Sure, March had Frieze Los Angeles, Art Dubai, and Art Basel Hong Kong, and April was made loud by the venerable Venice Biennale along with big art fairs in Brussels, Chicago, and Dallas. But it’s New York May, with Frieze and a coattail crush of related events, that consumes most of the art world’s springtime oxygen.

The city’s auction powerhouses, which first propelled New York May to the forefront of the contemporary art calendar, are adding to Frieze’s ample thunder again this year. Expected to bring bids in the tens of millions of dollars this month: Francis Bacon’s 1966 masterpiece “Portrait of George Dyer Crouching” at Sotheby’s, Brice Marden’s 2007 abstract work “Event” at Christie’s, and a trio of masterpieces by Jean-Michel Basquiat at Phillips.

The Frieze frenzy comes at a time of uncertainty in the art market. Bank of America’s Art Service says the market has yet to steady itself after the highs of 2021: “Collectors can expect auction estimates to come down and galleries to bring lower-priced works to fairs as discretionary sellers wait until market conditions improve,” it said.

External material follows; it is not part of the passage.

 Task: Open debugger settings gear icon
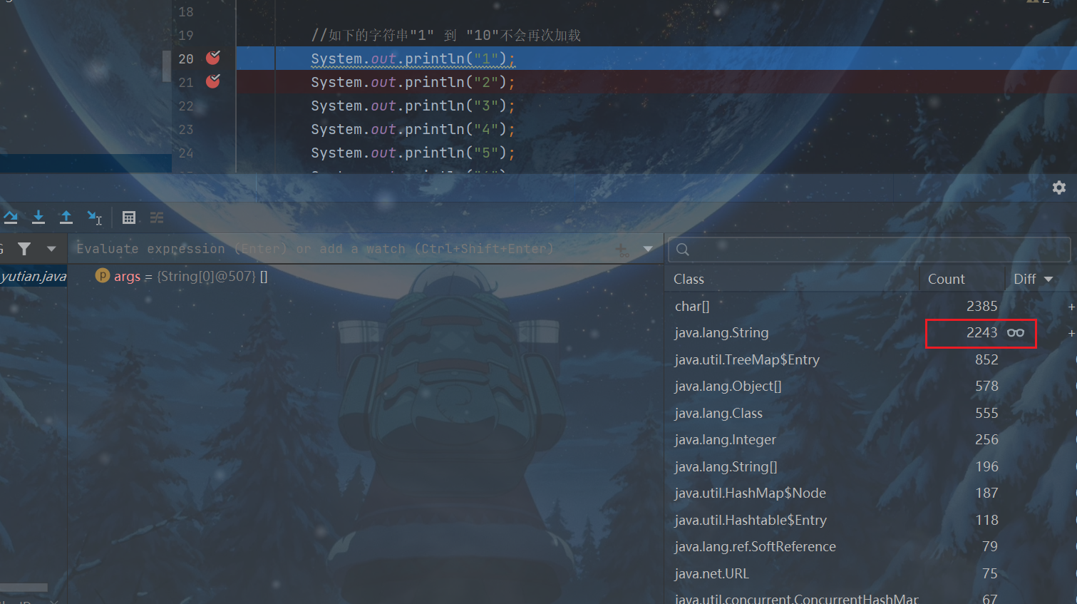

In 2023, the art market contracted for the first time since the pandemic-induced malaise in 2020, with global auction sales across all fine art categories decreasing by 27% from 2022, and the average price of an artwork sold at auction decreasing by 32%. This marked the largest single-year decline for average sale prices in over seven years.

Still, there was palpable optimism on The Shed’s floors as the show opened. Christine Messineo, Frieze’s director of Americas, said Frieze LA was a smashing success, suggesting that Frieze New York may do likewise. “Following a strong preview day, galleries continued to report sold-out booths, seven-figure sales, and notable museum acquisitions across the weekend [in LA],” she said.

Frieze opened here with 60 galleries from 25 countries providing a global snapshot of art trends and market potential. As usual, New York City steals the show with 38 of the galleries operating spaces in the city.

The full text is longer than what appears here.